> **DOCUMENT**:
* START *
22-A CrPC in Pakistan: How to Get FIR Registered When Police Refuse

Justice of Peace (22-A CrPC) Pakistan: FIR Registration Procedure

Step-by-step, court-friendly roadmap when the SHO refuses to register your FIR — with practical drafting tips, real-world application of case law, a ready 22-A petition draft, and hidden FAQ schema.

22-A CrPC 22-B CrPC Section 154 CrPC Cognizable vs Non-Cognizable Pakistan Case Law
Quick map (memorise this):
  • Step 1: Decide if the facts disclose a cognizable offence (Sections 2(f), 2(n), 154, 155, 156 CrPC).
  • Step 2: Create proof: SHO application → SP/DPO application → courier/receipt + delivery proof.
  • Step 3: File 22-A/22-B CrPC before the Sessions Judge (Ex-Officio Justice of Peace).
  • Step 4: If matter is non-cognizable or purely civil, use the correct remedy (often Section 200 CrPC private complaint / civil suit).

22-A CrPC in Pakistan: Justice of Peace guide to get your FIR registered when police refuse
22-A CrPC (Justice of Peace): procedure to get FIR registered when the SHO refuses.

1) Why police refuse to register FIR (and what that really means)

When an incident happens and the SHO refuses to register an FIR, the refusal usually comes as a “civil matter” label, a delay tactic, or an “inquiry first” excuse. Your job is to convert the complaint into a clean, provable record and then move through the legal ladder properly.

Common excuses (and your best response):
  • “Civil dispute” → ask: is there force/fraud/threat/hurt/theft/kidnapping, or only property/title/accounting?
* END *
> **GIVEN TASK**: Copy out the passage of the 22-A CrPC guide word for word, beginning at "Step-by-step, court-friendly roadmap" and ending at "Justice of Peace).".

> **DATA EXCERPTS**:
* START *
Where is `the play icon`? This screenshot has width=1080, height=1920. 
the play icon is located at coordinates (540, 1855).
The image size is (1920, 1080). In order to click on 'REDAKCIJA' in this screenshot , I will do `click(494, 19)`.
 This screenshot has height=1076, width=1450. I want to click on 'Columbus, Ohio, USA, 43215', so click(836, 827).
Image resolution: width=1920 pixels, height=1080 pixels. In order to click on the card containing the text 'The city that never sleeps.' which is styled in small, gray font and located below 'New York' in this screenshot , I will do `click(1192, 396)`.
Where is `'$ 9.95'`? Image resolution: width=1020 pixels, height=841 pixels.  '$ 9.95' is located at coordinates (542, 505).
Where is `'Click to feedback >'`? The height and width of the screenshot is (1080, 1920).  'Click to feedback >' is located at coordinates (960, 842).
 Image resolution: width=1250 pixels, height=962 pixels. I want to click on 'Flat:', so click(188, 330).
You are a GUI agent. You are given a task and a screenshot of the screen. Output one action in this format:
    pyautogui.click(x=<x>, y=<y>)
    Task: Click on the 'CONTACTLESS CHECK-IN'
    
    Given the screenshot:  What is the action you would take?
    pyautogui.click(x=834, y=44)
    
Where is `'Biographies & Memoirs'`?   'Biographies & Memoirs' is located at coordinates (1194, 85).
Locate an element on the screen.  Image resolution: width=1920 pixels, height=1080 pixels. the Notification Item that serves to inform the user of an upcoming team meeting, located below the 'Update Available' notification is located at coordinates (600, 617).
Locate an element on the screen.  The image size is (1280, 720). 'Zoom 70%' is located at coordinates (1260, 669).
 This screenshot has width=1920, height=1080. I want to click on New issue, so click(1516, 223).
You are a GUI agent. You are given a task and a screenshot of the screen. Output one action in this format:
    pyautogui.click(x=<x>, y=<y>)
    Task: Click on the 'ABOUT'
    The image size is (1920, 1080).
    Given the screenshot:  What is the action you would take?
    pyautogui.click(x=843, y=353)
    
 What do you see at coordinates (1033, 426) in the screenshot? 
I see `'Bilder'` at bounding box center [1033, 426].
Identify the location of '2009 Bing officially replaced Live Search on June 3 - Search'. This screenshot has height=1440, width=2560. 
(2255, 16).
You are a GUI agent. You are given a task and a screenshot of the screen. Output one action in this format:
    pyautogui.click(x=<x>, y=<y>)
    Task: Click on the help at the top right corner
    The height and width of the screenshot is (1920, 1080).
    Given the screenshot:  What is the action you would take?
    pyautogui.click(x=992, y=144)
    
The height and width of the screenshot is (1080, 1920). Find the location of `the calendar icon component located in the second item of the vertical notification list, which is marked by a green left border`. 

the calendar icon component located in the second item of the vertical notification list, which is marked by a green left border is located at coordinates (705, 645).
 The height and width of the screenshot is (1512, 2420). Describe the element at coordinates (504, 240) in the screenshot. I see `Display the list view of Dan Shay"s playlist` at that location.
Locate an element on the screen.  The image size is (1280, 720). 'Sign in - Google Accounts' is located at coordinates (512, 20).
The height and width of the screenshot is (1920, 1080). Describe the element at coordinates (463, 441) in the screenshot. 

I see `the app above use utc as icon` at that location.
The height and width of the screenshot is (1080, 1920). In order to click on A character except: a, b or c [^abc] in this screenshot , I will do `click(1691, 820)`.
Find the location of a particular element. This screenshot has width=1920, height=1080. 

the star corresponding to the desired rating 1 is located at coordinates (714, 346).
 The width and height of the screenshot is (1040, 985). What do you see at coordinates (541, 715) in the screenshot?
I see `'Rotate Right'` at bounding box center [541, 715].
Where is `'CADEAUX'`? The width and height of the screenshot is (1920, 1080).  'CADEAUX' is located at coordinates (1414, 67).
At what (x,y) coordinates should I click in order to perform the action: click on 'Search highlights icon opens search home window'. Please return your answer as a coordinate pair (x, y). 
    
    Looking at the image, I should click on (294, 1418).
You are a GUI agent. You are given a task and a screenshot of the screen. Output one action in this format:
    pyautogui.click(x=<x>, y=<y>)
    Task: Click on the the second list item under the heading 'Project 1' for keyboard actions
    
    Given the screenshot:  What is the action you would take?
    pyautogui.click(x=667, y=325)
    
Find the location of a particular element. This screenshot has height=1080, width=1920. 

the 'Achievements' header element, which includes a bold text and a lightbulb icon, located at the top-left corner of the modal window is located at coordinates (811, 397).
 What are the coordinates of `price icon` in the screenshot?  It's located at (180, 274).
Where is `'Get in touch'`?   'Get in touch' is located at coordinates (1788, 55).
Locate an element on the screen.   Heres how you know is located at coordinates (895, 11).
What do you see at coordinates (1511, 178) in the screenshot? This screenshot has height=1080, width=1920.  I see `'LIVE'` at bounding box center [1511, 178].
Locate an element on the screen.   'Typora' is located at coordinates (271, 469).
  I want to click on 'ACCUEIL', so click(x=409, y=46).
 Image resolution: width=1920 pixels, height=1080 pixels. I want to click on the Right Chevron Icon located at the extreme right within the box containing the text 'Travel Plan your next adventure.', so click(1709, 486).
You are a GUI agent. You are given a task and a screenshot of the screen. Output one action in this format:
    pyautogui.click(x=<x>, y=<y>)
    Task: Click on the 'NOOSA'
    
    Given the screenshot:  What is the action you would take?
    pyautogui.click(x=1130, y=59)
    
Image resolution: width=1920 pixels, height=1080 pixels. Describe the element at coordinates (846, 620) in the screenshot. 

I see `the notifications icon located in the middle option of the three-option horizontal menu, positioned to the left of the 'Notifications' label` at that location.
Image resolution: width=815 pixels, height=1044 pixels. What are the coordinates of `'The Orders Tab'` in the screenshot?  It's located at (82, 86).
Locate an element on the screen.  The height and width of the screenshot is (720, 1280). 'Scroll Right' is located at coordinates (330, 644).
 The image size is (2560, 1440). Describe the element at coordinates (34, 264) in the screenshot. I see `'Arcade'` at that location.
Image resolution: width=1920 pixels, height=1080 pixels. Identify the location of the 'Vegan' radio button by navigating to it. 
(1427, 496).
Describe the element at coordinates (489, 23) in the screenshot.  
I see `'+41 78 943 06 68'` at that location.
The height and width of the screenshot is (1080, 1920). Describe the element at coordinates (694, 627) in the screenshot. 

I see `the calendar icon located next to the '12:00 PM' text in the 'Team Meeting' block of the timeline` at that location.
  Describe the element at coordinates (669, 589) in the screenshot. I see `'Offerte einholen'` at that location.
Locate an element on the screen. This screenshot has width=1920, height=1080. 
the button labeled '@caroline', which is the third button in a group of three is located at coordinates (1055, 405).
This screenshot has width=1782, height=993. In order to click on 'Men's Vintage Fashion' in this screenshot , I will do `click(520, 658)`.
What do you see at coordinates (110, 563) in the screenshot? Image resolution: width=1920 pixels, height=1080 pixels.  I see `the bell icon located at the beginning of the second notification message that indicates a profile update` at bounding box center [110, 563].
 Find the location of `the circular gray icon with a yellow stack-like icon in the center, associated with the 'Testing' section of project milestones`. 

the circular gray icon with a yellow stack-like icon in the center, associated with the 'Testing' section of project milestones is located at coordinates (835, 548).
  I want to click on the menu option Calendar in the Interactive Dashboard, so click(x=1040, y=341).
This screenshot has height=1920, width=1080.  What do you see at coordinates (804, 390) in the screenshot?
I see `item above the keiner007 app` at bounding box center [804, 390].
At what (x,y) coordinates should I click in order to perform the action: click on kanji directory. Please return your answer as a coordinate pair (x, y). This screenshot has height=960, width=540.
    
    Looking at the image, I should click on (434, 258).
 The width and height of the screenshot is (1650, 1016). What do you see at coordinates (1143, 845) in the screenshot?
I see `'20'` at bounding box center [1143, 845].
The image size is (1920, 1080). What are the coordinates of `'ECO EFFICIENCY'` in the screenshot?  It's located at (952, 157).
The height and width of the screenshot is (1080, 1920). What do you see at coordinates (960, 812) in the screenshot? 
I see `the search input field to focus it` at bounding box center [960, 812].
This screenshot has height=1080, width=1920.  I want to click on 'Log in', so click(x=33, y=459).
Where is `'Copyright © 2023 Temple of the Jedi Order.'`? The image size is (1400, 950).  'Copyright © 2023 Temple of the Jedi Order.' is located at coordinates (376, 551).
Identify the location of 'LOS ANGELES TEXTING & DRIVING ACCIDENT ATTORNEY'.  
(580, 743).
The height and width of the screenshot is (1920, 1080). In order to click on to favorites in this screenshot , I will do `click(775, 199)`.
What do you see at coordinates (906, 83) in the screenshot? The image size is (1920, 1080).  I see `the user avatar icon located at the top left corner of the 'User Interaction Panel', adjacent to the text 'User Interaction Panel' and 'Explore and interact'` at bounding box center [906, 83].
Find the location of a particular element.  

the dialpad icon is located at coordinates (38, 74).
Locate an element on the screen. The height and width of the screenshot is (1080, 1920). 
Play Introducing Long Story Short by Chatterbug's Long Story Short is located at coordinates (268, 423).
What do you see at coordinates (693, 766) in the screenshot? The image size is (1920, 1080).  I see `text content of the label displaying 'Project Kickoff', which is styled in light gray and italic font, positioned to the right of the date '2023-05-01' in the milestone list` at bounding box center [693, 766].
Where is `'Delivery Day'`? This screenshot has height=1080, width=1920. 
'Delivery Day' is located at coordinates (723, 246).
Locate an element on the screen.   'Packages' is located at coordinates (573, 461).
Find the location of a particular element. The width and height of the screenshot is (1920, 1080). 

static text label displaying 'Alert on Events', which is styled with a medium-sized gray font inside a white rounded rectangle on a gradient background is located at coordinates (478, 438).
* END *
> **ANSWER IN FULL**:
Step-by-step, court-friendly roadmap when the SHO refuses to register your FIR — with practical drafting tips, real-world application of case law, a ready 22-A petition draft, and hidden FAQ schema.

22-A CrPC 22-B CrPC Section 154 CrPC Cognizable vs Non-Cognizable Pakistan Case Law
Quick map (memorise this):
  • Step 1: Decide if the facts disclose a cognizable offence (Sections 2(f), 2(n), 154, 155, 156 CrPC).
  • Step 2: Create proof: SHO application → SP/DPO application → courier/receipt + delivery proof.
  • Step 3: File 22-A/22-B CrPC before the Sessions Judge (Ex-Officio Justice of Peace).